• _REQUIRED ACTION_
The answer must be one number: how many lines in the data below include the string "computer".

[[ MATERIAL FOR THIS EXERCISE, beginning ]]

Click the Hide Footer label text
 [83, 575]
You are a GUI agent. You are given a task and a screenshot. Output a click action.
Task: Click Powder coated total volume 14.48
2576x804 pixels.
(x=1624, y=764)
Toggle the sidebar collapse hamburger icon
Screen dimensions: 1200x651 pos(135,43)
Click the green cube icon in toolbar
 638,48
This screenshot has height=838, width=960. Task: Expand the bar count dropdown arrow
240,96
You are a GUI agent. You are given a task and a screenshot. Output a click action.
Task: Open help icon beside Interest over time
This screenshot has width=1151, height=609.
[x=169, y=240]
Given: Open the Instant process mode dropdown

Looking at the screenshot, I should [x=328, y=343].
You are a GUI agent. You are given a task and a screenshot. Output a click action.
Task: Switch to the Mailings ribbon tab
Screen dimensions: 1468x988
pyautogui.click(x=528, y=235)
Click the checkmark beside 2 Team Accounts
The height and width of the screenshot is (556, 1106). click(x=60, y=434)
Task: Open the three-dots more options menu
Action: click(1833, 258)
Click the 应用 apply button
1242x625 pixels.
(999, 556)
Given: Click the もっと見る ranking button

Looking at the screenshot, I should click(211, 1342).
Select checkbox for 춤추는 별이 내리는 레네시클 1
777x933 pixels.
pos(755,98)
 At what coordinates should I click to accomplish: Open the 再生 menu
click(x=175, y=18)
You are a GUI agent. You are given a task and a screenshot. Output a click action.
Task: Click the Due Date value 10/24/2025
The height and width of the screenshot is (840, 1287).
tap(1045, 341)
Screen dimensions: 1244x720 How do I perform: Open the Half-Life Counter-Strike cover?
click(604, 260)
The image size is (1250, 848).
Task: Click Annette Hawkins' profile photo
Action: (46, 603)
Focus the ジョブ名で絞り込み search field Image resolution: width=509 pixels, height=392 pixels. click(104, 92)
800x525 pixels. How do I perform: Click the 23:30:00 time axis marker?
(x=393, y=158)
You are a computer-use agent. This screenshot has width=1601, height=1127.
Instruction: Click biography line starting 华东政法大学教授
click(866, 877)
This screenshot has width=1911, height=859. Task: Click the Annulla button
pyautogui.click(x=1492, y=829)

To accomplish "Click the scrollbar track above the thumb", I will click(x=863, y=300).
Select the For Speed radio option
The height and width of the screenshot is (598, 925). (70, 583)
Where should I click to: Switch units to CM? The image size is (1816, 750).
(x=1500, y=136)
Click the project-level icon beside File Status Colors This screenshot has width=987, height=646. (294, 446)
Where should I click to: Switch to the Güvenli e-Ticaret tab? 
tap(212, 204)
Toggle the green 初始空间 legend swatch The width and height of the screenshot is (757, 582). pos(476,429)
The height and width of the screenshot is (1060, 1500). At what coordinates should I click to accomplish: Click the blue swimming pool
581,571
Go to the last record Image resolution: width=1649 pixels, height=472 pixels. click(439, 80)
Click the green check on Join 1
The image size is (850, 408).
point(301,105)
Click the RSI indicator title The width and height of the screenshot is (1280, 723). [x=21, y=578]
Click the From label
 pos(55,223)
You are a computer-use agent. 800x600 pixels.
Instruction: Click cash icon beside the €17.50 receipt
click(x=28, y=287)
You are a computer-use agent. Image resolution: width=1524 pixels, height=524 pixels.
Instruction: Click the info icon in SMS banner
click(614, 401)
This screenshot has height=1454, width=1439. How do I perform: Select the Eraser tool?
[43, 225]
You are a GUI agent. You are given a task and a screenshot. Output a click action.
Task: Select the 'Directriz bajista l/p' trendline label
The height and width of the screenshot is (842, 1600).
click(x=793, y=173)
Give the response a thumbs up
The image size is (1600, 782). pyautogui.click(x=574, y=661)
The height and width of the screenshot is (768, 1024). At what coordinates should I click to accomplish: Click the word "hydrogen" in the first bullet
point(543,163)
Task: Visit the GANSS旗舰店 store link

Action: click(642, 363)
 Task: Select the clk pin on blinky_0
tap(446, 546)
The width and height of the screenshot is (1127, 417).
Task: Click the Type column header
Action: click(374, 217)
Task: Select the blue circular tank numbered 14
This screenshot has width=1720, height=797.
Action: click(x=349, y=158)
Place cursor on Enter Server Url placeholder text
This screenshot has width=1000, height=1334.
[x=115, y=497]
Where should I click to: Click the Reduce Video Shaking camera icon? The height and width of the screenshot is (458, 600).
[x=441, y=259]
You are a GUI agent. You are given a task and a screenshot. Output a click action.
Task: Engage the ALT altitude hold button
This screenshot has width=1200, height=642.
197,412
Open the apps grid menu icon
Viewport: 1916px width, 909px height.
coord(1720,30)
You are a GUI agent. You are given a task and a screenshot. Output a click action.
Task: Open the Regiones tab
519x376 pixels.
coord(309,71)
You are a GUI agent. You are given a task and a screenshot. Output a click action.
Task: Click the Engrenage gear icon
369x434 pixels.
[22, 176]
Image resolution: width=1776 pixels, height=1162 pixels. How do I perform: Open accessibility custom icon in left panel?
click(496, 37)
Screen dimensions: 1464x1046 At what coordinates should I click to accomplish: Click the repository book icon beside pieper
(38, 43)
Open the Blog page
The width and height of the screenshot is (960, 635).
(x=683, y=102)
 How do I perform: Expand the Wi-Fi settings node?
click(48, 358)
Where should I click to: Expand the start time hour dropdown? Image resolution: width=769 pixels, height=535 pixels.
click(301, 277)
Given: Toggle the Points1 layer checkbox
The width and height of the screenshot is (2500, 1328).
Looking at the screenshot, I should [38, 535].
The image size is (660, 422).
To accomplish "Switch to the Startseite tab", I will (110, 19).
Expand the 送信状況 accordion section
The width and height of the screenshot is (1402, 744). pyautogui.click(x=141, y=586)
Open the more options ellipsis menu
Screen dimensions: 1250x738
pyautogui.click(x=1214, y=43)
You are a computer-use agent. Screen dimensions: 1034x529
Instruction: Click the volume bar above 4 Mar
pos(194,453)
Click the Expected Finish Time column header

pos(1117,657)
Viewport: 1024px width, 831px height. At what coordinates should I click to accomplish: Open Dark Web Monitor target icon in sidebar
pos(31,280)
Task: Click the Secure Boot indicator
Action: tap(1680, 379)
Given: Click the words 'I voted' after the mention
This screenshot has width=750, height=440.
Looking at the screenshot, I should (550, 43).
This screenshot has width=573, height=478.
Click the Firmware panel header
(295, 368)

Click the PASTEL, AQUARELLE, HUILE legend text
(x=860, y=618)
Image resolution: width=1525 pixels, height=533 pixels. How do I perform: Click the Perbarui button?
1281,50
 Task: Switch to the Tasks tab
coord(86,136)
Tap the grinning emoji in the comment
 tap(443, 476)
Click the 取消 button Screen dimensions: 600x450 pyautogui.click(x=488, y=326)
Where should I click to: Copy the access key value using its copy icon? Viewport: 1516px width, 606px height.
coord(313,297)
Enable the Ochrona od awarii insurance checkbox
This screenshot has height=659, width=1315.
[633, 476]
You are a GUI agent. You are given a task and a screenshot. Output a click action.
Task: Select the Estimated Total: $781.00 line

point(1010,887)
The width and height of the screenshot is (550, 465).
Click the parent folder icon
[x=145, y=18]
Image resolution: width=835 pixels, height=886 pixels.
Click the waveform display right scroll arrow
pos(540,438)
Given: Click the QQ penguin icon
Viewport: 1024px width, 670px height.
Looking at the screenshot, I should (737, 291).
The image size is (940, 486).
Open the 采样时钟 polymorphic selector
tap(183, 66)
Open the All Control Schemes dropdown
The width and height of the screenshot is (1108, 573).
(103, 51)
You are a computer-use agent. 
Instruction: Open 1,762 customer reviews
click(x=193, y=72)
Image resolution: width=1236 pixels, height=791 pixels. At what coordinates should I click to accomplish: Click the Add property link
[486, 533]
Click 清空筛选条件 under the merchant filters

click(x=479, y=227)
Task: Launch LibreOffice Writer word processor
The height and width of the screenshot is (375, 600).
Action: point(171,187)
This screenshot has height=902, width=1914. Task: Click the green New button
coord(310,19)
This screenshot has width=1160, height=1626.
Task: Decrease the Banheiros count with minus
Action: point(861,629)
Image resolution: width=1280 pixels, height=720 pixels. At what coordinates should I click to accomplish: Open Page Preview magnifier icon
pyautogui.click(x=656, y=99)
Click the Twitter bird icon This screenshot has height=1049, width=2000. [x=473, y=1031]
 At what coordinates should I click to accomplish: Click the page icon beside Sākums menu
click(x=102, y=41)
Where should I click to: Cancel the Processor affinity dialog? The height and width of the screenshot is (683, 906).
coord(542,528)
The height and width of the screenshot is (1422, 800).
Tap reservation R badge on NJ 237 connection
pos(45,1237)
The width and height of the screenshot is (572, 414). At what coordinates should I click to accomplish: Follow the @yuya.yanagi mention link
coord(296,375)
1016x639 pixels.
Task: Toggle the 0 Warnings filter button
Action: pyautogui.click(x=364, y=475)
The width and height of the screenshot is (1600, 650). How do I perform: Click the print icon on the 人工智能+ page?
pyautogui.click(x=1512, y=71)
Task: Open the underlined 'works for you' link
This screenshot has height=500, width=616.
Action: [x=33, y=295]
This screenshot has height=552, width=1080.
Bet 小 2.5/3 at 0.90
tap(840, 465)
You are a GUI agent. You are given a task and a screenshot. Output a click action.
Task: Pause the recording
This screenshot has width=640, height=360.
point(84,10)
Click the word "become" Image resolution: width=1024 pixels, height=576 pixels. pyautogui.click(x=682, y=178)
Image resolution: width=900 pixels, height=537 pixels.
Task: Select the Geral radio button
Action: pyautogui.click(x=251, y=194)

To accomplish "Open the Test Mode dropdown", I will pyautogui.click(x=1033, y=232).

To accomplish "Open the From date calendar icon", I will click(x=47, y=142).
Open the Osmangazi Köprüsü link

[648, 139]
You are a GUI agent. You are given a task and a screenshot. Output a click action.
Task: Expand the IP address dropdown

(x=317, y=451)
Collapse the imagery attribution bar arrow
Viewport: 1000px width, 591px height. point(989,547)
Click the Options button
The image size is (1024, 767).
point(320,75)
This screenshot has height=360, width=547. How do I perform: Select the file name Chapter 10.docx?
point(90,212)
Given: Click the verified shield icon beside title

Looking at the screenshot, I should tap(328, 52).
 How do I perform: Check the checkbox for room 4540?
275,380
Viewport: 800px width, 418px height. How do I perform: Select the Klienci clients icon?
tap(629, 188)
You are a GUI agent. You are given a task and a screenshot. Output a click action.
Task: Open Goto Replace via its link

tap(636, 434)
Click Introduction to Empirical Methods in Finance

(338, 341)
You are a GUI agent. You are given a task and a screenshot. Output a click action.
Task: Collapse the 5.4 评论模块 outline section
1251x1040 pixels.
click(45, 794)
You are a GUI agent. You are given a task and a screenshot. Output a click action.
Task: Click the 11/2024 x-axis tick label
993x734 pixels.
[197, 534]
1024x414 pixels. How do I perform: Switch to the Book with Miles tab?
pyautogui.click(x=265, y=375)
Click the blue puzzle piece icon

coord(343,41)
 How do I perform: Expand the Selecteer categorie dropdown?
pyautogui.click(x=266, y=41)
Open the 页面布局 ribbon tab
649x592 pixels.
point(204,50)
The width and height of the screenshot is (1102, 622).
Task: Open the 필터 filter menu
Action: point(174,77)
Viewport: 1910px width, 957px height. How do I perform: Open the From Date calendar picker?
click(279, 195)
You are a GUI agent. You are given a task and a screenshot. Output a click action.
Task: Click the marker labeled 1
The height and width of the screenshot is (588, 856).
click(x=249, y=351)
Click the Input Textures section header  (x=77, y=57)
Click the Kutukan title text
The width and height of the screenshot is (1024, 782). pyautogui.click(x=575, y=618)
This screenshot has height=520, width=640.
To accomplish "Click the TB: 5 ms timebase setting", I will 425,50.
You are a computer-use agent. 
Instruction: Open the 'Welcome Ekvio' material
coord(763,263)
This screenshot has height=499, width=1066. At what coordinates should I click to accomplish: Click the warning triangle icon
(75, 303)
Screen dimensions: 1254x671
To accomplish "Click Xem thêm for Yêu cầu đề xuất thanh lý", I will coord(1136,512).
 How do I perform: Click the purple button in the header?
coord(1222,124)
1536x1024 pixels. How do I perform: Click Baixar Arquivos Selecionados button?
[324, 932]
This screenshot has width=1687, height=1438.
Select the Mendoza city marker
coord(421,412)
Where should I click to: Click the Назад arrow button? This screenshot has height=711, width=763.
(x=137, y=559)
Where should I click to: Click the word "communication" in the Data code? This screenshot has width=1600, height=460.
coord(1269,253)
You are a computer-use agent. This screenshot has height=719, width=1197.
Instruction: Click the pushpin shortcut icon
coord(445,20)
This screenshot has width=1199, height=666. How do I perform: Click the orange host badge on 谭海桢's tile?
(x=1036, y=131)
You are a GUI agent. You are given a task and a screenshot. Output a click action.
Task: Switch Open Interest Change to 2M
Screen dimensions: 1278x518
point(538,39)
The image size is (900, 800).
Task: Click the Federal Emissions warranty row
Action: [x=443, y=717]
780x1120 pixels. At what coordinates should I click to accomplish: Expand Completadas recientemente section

[[ MATERIAL FOR THIS EXERCISE, end ]]

• _EXPECTED ANSWER_
7